• _Aim of the task_:
Print the following material line for line, with no changes.

• _Task material_:

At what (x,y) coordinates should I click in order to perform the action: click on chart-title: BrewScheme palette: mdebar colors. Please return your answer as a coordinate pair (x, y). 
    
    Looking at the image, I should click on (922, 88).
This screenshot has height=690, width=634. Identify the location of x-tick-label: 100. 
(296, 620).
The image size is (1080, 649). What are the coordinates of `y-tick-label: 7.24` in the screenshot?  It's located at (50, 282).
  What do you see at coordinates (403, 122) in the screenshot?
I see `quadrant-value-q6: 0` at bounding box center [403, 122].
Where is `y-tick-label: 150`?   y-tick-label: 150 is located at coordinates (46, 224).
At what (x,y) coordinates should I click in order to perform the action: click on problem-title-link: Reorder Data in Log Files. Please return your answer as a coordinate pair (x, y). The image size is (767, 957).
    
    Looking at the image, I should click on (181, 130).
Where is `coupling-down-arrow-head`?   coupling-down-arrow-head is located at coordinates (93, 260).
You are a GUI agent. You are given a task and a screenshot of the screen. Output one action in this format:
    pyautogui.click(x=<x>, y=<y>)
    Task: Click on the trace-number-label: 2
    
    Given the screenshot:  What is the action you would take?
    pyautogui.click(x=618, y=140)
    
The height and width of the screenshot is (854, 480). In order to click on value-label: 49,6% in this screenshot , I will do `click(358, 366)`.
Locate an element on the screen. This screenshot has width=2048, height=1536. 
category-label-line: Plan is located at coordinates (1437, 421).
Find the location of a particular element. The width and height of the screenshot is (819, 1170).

• _Exercise result_:
At what (x,y) coordinates should I click in order to perform the action: click on chart-title: BrewScheme palette: mdebar colors. Please return your answer as a coordinate pair (x, y). 
    
    Looking at the image, I should click on (922, 88).
This screenshot has height=690, width=634. Identify the location of x-tick-label: 100. 
(296, 620).
The image size is (1080, 649). What are the coordinates of `y-tick-label: 7.24` in the screenshot?  It's located at (50, 282).
  What do you see at coordinates (403, 122) in the screenshot?
I see `quadrant-value-q6: 0` at bounding box center [403, 122].
Where is `y-tick-label: 150`?   y-tick-label: 150 is located at coordinates (46, 224).
At what (x,y) coordinates should I click in order to perform the action: click on problem-title-link: Reorder Data in Log Files. Please return your answer as a coordinate pair (x, y). The image size is (767, 957).
    
    Looking at the image, I should click on (181, 130).
Where is `coupling-down-arrow-head`?   coupling-down-arrow-head is located at coordinates (93, 260).
You are a GUI agent. You are given a task and a screenshot of the screen. Output one action in this format:
    pyautogui.click(x=<x>, y=<y>)
    Task: Click on the trace-number-label: 2
    
    Given the screenshot:  What is the action you would take?
    pyautogui.click(x=618, y=140)
    
The height and width of the screenshot is (854, 480). In order to click on value-label: 49,6% in this screenshot , I will do `click(358, 366)`.
Locate an element on the screen. This screenshot has width=2048, height=1536. 
category-label-line: Plan is located at coordinates (1437, 421).
Find the location of a particular element. The width and height of the screenshot is (819, 1170).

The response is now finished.